The probability of observing a set of sequenced fragments $F = \{f_1, f_2, \dots, f_N\}$ is given by:
$$ \begin{align} \Pr \{ F \mid \pmb{\eta}, \pmb{Z}, T \} &= \prod_{j=1}^{N} \Pr \{ f_j \mid \pmb{\eta}, \pmb{Z}, T \} \\ &= \prod_{j = 1}^{N} \sum_{i = 1}^{M} \Pr \{ t_i \mid \pmb{\eta} \} \cdot \Pr \{ f_j \mid t_i, z_{ij} = 1 \} \end{align} $$Here, the components are defined as follows:
$T$ (Transcript Set):
This is the collection of all transcripts in the reference transcriptome, with each transcript $t_i$ having a known sequence and length.$\pmb{\eta}$ (Transcript Abundances):
This vector contains the nucleotide fractions for each transcript. Each entry, $\eta_i$, represents the relative contribution of transcript $t_i$ to the overall pool of nucleotides. In an unbiased setting, fragments are sampled in proportion to these fractions.$\pmb{Z}$ (Fragment Assignments):
This is a binary matrix where $z_{ij} = 1$ if fragment $f_j$ is derived from transcript $t_i$, and 0 otherwise. The matrix $\pmb{Z}$ encapsulates the mapping of fragments to their potential transcript origins.

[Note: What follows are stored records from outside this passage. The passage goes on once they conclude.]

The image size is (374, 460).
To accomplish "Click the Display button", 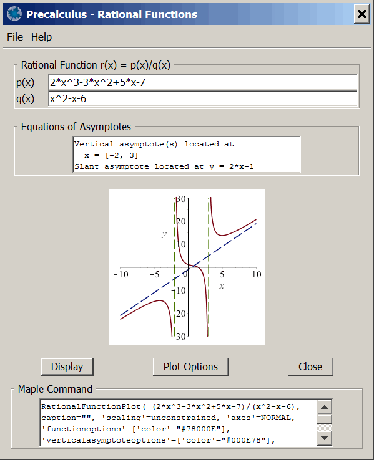I will tap(67, 367).
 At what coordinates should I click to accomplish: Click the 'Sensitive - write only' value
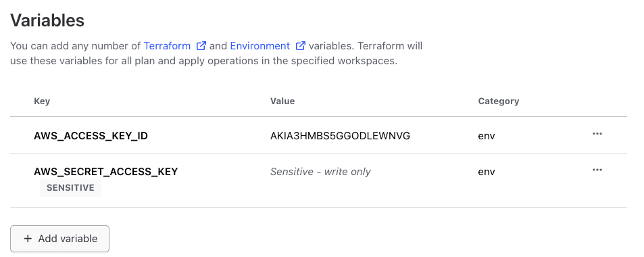click(320, 172)
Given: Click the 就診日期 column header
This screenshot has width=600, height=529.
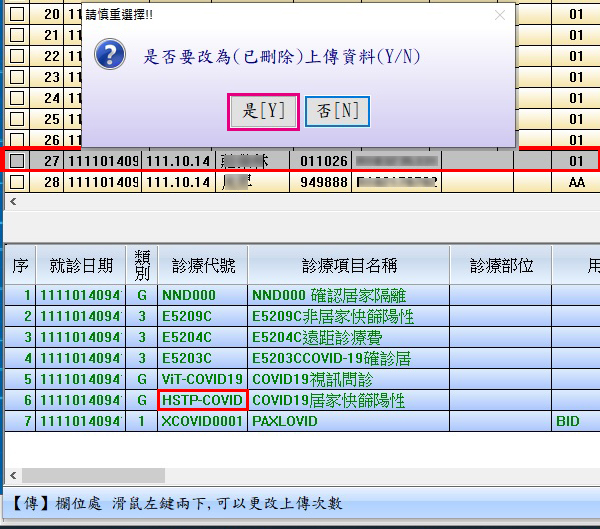Looking at the screenshot, I should [81, 265].

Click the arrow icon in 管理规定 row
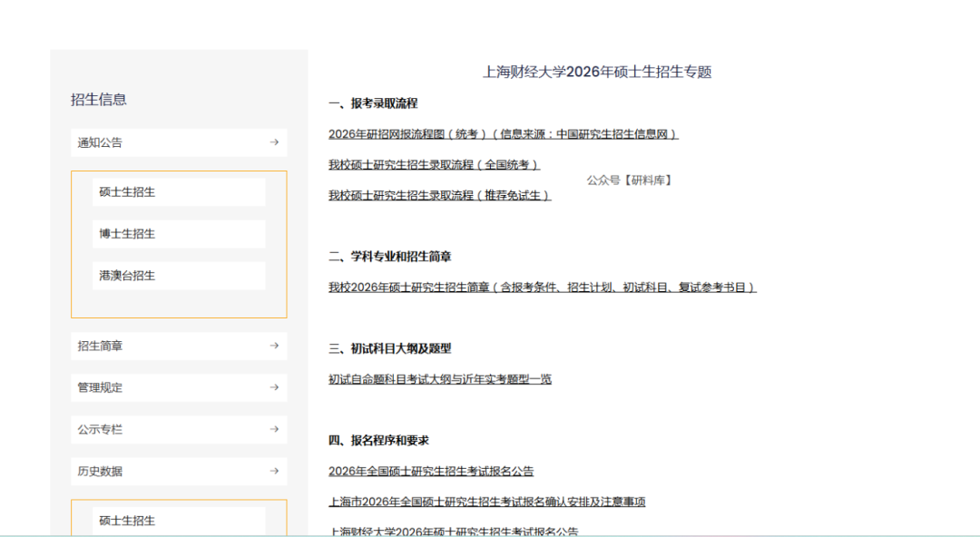click(x=273, y=387)
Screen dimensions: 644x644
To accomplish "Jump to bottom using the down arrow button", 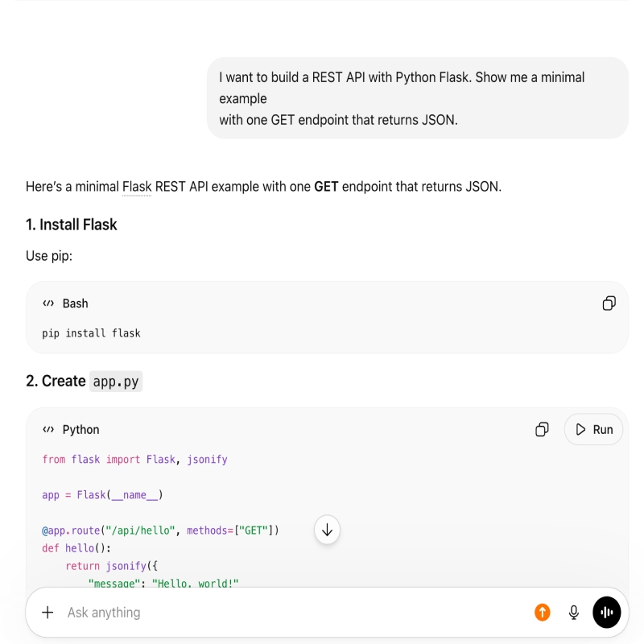I will [327, 530].
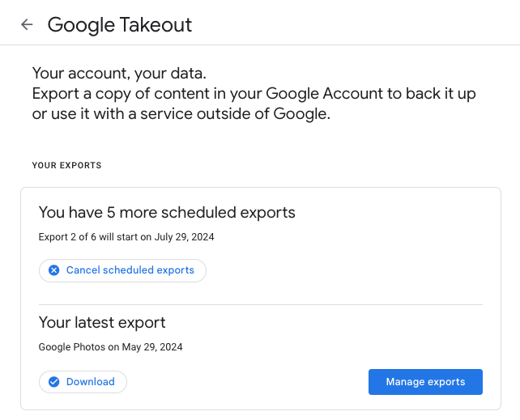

Each $\Pr\{ f_j \mid t_i \}$ term, shorthand for $\Pr \{ f_j \mid t_i, z_{ij} = 1 \}$, is calculated by summing over the potential contributions of each transcript, weighted by the fragment–transcript agreement probabilities described above. Maximizing this likelihood through computational methods allows us to infer the transcript abundances that best explain the observed RNA-seq data.